Scent therapy could be a useful tool for helping people with depression tap into their autobiographical memories, a small trial hints, according to Live Science.
People with depression may struggle to recall specific memories about their lives — for instance, a dinner party with friends or a visit to their favorite coffee shop. Now, a small trial suggests that "scent therapy" could help people with depression unlock those difficult-to-access autobiographical memories (AMs).
The trial, described Tuesday (Feb. 13) in the journal JAMA Network Open, included 32 adults with major depressive disorder and used familiar scents — such as coffee grounds, oranges and Vicks VapoRub — as prompts for the participants to recall specific memories. So, for example, if presented with coffee, a person might think of meeting up with their sibling for lattes on a specific spring afternoon, as opposed to just generally thinking of the local cafe they often visit.
Previous studies had tried similar memory tests but instead used words and pictures as cues for the participants. So, in the new trial, the scientists switched between scents and words as cues, to see if one type of trigger might be more effective at jogging people's autobiographical memories. They found that the participants recalled more specific memories when cued by smell.
"It was surprising to me that nobody thought to look at memory recall in depressed individuals using scent cues before," senior study author Kymberly Young, an associate professor of psychiatry at the University of Pittsburgh, said in a statement. Scents are known to trigger strong, often emotional, memories in a unique way that other stimuli don't necessarily do.
"The olfactory system is the only sensory system that has a direct, superhighway access to the memory centers of the brain and the emotional centers of the brain," Michael Leon, a professor emeritus of neurobiology and behavior at the University of California, Irvine, who wasn’t involved with the new study, told NBC News. "All the other senses have to take the side streets to get there."

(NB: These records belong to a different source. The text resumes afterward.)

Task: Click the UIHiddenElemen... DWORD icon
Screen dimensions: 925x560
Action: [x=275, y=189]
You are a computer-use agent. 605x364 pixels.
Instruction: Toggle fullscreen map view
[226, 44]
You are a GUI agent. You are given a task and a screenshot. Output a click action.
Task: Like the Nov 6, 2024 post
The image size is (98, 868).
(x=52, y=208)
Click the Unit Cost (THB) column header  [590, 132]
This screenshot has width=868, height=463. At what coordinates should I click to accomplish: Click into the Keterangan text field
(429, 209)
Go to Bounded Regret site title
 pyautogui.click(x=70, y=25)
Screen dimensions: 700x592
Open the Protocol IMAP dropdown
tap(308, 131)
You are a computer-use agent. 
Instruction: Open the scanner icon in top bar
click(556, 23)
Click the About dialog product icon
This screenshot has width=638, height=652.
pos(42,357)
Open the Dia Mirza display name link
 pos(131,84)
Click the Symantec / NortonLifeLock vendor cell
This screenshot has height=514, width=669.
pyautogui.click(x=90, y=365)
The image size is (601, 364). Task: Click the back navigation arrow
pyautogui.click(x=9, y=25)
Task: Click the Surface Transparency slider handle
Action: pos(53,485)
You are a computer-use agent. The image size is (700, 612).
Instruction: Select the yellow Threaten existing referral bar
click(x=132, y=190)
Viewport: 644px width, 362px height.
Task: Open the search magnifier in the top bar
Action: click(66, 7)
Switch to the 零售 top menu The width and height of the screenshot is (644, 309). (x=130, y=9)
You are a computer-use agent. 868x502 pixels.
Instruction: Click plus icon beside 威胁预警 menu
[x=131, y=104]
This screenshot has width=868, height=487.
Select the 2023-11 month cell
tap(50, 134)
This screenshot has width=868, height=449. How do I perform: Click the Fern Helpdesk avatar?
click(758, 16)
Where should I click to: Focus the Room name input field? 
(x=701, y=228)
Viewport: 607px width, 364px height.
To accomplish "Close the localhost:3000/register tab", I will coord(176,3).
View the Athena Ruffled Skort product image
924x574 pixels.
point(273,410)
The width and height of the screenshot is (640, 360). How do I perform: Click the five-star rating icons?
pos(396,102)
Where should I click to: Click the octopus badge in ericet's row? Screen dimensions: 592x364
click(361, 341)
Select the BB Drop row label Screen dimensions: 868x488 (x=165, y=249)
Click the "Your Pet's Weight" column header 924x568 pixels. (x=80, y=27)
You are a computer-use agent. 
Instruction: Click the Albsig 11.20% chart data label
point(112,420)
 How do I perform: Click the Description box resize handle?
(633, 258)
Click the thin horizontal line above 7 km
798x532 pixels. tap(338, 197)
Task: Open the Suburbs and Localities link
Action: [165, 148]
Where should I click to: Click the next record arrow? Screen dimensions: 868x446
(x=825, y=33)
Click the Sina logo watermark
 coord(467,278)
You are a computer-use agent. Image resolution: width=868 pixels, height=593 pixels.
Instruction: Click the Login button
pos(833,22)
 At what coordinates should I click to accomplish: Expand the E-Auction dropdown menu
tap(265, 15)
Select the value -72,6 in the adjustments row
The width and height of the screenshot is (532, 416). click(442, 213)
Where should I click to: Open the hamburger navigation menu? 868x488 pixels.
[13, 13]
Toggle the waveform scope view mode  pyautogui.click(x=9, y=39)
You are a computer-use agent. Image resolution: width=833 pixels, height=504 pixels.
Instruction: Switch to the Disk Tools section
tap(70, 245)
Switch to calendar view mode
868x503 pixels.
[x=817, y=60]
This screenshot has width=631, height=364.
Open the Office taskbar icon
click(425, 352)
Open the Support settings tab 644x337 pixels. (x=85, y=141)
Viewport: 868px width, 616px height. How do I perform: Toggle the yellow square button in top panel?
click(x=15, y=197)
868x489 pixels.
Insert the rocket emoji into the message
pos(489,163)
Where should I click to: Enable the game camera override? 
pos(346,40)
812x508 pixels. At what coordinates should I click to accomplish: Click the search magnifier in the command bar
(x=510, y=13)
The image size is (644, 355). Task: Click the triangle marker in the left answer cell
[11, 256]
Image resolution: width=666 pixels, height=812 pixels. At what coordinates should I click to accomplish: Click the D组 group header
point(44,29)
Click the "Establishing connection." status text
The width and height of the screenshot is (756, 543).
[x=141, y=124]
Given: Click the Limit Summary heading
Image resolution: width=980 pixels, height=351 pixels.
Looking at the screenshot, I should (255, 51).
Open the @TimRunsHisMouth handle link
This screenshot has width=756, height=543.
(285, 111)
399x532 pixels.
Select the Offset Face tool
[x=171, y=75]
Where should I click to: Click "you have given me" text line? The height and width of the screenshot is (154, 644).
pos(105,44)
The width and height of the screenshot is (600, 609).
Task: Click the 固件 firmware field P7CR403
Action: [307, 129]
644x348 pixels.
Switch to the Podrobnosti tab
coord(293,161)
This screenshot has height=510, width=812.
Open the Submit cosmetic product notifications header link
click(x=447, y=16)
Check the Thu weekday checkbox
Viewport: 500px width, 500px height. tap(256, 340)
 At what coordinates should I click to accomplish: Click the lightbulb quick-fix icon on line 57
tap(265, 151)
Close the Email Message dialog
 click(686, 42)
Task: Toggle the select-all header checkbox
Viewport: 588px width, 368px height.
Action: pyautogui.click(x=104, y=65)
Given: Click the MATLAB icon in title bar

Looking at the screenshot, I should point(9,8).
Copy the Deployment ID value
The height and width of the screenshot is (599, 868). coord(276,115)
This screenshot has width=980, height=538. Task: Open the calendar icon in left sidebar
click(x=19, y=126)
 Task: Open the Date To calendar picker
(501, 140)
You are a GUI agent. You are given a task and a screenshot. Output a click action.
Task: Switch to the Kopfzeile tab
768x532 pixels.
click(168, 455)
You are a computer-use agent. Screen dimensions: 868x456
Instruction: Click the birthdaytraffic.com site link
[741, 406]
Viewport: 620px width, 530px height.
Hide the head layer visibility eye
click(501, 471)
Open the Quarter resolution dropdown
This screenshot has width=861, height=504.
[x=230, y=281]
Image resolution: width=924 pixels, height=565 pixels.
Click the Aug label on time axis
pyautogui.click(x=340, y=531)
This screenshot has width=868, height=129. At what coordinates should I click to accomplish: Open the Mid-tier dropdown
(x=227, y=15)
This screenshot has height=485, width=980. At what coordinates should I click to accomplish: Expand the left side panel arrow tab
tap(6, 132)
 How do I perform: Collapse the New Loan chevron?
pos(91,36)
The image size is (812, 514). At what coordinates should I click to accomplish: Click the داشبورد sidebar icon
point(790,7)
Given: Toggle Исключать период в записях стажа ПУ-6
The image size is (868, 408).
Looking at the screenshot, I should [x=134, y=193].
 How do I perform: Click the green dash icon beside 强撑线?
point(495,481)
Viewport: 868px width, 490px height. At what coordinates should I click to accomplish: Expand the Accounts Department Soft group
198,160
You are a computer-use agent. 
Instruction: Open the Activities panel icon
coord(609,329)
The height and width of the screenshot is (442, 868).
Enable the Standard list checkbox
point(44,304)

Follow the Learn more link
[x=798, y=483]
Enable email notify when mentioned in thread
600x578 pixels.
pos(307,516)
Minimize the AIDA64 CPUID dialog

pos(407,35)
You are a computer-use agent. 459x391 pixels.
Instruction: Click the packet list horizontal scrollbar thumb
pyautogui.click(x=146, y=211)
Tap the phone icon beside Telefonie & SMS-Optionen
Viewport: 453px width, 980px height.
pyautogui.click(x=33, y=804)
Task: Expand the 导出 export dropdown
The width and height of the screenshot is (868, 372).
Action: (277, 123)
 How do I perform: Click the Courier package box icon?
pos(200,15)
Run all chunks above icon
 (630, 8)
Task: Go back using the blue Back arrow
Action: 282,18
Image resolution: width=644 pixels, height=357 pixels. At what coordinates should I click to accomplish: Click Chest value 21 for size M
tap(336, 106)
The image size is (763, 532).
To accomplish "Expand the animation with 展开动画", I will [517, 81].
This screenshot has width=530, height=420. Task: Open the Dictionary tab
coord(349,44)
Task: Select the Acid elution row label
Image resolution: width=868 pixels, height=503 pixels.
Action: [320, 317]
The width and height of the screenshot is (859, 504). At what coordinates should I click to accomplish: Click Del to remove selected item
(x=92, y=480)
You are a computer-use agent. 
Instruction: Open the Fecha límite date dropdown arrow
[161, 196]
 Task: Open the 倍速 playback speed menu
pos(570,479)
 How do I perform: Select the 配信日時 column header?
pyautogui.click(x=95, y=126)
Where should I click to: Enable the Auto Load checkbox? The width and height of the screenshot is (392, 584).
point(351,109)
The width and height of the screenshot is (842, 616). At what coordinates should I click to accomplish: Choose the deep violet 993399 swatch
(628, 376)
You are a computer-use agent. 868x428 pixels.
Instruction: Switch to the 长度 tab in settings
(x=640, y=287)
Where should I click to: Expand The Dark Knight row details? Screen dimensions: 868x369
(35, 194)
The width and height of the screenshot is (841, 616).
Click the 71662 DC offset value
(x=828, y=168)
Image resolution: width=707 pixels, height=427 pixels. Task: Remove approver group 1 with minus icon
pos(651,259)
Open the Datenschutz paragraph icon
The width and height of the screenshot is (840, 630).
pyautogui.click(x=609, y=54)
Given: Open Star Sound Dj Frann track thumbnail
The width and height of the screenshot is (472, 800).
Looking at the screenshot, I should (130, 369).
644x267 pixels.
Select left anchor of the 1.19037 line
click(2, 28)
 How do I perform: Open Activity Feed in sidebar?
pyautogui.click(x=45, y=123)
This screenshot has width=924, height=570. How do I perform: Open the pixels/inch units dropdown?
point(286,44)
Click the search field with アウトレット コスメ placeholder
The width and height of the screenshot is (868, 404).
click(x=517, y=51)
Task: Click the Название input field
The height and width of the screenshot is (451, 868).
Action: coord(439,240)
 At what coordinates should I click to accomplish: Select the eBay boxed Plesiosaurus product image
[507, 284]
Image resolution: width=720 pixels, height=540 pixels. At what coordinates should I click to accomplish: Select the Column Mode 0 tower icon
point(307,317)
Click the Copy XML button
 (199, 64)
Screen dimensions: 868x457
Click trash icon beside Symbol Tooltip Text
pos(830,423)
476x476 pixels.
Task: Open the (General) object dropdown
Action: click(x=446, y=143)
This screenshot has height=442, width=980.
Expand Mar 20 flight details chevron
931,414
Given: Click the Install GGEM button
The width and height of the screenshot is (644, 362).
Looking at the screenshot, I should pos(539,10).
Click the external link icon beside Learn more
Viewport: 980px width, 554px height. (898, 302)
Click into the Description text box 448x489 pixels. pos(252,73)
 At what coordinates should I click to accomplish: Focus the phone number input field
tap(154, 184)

So, in theory, harnessing smell might be a good strategy for rewiring those emotional centers in depression and unlocking the memories they help to recall. "If we improve memory, we can improve problem solving, emotion regulation and other functional problems that depressed individuals often experience," Young said.
"In the verbal cue condition, 52% of memories were specific, while in the odor cue condition, 68% of memories were specific," the study authors wrote in the paper. "Additionally, we found that these AMs are rated more arousing and vivid upon recall," compared with the memories cued by words, they noted.
The team plans to run future trials with the addition of brain scans, to see how the amygdala, a key emotion-processing hub in the brain, responds to the treatment.
"We hope this initial study spurs larger studies in more diverse samples that include healthy control participants" — meaning people without depression — "to further investigate and explain these associations," they concluded.